M-7: Random Walks Case Study

In this lesson we run through the process of programming Maple to:

  • simulate a random 2D walk
  • calculate the squared distance of a walker from the origin after N steps
  • give the sample mean and sample standard deviation from T trials of this process

We’ll be using structured programming and procedures to complete the task, which breaks it up in to some small parts. In general, working on any significant programming task is easiest if you work in small batches: make a small amount of code, run it to see that it doesn’t crash and test it to make sure it behaves as expected, and then make one more small addition after that. This prevents the issue of “I have no idea why my 100 lines of code are not working.” For some more general practice and information on debugging you might find this CS Circles lesson useful.

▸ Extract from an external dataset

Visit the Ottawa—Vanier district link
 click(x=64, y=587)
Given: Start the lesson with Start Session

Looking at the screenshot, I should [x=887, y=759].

The description below skips all of the false starts and trial-and-error that would really be involved in creating a significant amount of Maple code. Even so, you can see right at the end that it needs some significant change to be made more robust.

The Plan

The specific random walk that we have in mind is: the walker will always be at a pair of integer coordinates, starting at (0, 0); and at each step, randomly chooses one of its 4 immediate neighbours (up, down, left, or right).

One of the interesting things about such a random walk is that the behaviour is quite different if we go up to 3D. There is a well-known quote by the mathematician Shizuo Kakutani saying

A drunk man will find his way home, but a drunk bird may get lost forever.

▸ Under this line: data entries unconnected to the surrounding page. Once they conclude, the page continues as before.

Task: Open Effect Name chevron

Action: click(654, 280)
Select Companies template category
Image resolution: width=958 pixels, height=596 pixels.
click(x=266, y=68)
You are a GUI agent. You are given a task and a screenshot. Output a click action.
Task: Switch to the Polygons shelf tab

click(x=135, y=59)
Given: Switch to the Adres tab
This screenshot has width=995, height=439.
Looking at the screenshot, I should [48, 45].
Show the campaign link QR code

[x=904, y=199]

What this specifically refers to is that in 2D the probability of ever having returned to the origin approaches 1 as time increases, but in 3D the probability is almost 66% that the random walker never returns to the origin.

Anyway, having that in mind, our goals give us a few natural objectives in terms of what procedures we’d like to create:

  1. A procedure (let’s say randomWalk) that, on input N, outputs the final position after a random walker starting at the origin takes N steps.
  2. A procedure (let’s say walkerDistances) that, on input N and T (the number of trials) outputs a list of length T representing the squared final distances from the origin from T trials of length N each
  3. Code to take enough samples, plot the frequencies, and compute the mean and standard deviations.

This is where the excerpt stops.